TASK TO CARRY OUT ->
The line containing "Task: Open the Www.gab.com/a link" marks the start; please restate exactly that line and only the lines following it through the end of the material below.

****

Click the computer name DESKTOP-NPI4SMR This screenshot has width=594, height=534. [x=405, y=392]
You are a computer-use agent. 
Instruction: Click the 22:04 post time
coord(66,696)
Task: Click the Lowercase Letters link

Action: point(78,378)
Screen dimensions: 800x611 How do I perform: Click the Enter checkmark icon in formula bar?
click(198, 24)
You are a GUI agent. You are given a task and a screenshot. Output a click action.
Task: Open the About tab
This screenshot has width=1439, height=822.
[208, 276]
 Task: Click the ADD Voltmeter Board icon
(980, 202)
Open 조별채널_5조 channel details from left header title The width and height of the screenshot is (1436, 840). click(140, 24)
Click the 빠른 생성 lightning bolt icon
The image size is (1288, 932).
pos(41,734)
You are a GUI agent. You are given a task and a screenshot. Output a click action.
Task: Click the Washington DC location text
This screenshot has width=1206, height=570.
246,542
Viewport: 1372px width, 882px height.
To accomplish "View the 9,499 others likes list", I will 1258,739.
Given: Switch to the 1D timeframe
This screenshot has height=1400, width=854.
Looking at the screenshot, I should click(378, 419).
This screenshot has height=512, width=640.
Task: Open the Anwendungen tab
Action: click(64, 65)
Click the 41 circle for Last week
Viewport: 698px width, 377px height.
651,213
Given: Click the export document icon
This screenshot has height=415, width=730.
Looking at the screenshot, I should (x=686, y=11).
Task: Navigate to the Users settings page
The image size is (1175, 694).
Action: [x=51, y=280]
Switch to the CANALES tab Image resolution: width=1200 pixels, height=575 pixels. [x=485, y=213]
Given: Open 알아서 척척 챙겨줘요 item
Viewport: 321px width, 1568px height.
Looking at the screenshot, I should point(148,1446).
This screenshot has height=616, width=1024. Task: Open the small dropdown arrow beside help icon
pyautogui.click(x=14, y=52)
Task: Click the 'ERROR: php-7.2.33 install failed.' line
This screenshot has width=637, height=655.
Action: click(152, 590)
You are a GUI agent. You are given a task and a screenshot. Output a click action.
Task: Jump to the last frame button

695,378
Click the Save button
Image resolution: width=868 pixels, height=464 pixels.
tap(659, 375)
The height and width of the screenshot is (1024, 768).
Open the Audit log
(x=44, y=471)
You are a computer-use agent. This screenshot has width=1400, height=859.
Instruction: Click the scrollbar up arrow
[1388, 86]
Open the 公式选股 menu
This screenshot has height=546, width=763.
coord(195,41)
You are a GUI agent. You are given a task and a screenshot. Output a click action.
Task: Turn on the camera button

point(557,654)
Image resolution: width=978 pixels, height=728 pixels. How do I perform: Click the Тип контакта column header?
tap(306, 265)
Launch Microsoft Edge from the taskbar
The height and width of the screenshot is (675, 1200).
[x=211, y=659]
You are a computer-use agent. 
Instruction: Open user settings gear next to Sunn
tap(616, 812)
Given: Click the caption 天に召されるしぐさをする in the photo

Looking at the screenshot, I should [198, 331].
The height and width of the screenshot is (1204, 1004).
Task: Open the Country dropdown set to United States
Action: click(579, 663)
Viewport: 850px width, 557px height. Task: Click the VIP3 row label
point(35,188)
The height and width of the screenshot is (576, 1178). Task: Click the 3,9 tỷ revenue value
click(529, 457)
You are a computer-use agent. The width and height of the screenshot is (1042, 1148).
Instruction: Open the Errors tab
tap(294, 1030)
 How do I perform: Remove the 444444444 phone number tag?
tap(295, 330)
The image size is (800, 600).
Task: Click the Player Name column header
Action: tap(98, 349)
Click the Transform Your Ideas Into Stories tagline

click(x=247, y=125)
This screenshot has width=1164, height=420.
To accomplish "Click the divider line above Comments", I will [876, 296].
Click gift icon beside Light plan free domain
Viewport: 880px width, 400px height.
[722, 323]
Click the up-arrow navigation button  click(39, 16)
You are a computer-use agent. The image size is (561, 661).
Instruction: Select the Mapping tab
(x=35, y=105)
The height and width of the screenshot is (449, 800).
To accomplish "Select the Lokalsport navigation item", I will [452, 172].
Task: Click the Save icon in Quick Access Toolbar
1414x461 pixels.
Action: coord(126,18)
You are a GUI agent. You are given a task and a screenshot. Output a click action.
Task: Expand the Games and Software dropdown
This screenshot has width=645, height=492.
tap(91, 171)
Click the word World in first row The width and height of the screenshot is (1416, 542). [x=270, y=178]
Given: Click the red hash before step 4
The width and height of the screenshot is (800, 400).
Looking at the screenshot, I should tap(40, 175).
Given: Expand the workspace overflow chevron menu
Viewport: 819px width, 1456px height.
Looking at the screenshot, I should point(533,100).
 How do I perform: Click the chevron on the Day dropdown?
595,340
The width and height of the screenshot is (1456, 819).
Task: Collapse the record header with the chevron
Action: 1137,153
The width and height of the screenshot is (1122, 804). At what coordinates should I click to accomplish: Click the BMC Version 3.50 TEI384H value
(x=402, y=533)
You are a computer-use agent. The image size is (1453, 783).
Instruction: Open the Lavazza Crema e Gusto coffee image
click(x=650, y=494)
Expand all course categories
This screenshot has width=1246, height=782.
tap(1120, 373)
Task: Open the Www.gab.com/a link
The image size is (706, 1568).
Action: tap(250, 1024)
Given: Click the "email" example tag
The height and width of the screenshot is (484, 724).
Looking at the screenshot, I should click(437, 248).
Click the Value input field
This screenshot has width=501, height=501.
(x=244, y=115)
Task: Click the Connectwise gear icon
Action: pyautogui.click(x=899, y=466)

****

ANSWER BOX ->
Task: Open the Www.gab.com/a link
The image size is (706, 1568).
Action: tap(250, 1024)
Given: Click the "email" example tag
The height and width of the screenshot is (484, 724).
Looking at the screenshot, I should click(437, 248).
Click the Value input field
This screenshot has width=501, height=501.
(x=244, y=115)
Task: Click the Connectwise gear icon
Action: pyautogui.click(x=899, y=466)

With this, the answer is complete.